Entretanto, em paralelo à especificação da questão essencial dos protocolos é necessário refletir sobre e esclarecer a maneira como entendemos a cidade do futuro: se queremos uma mera máquina para a manutenção do status quo e alimentação do sistema capital-consumista, ou uma construção participativa que possibilite o pleno desenvolvimento do potencial humano, criativo e econômico de cada indivíduo e grupo que nela vive. Eu acho muito relevantes algumas iniciativas que aparentemente passam ao largo da discussão mais específica sobre tecnologias da informação mas acabam cumprindo o papel fundamental de debater a cidade como uma tecnologia em si. Um exemplo é a rede Nossa São Paulo, que busca transformar a cidade em um espaço conversacional cooperativo.
Tecnologia é poder. Marcelo Braz mandou na lista MetaReciclagem a dica de um texto de Langdon Winner que toca nesses aspectos:
"A esperança de que novas tecnologias trarão liberdade e democracia tem sido um tema comum nos últimos séculos. Às vezes essas idéias são razoáveis ou até louváveis. O que elas têm em comum é uma crença de que a inovação traz uma grande benção e que não envolve imaginação, esforço ou conflito. O que freqüentemente ocorre, entretanto, é que a forma institucionalizada da tecnologia – na indústria, nos meios de comunicação etc – incorpora poder econômico e político."

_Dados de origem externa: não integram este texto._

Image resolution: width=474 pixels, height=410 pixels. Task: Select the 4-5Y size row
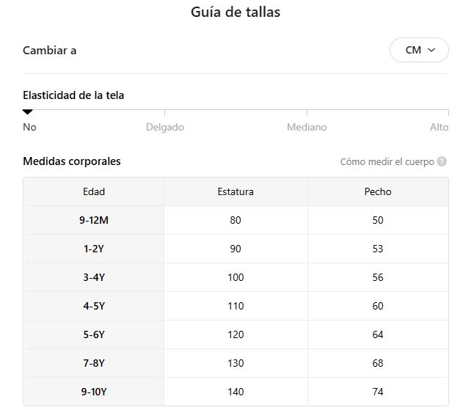(x=94, y=306)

Pensar a cidade como sistema operacional invariavelmente leva ao conflito com poderes estabelecidos localmente, em especial aqueles que se baseiam na manutenção de privilégios através da escassez de informação. É um conflito implícito, e essa é uma de suas qualidades. Seu impacto profundo se revela gradualmente, e a partir de determinado momento se torna irreversível. É uma corrida de resistência, e estamos nela pelo longo prazo. O desenvolvimento de tecnologias de informação e sua incorporação ao cotidiano (a partir de laboratórios experimentais locais baseados em tecnologias livres) é um braço importante dessa busca.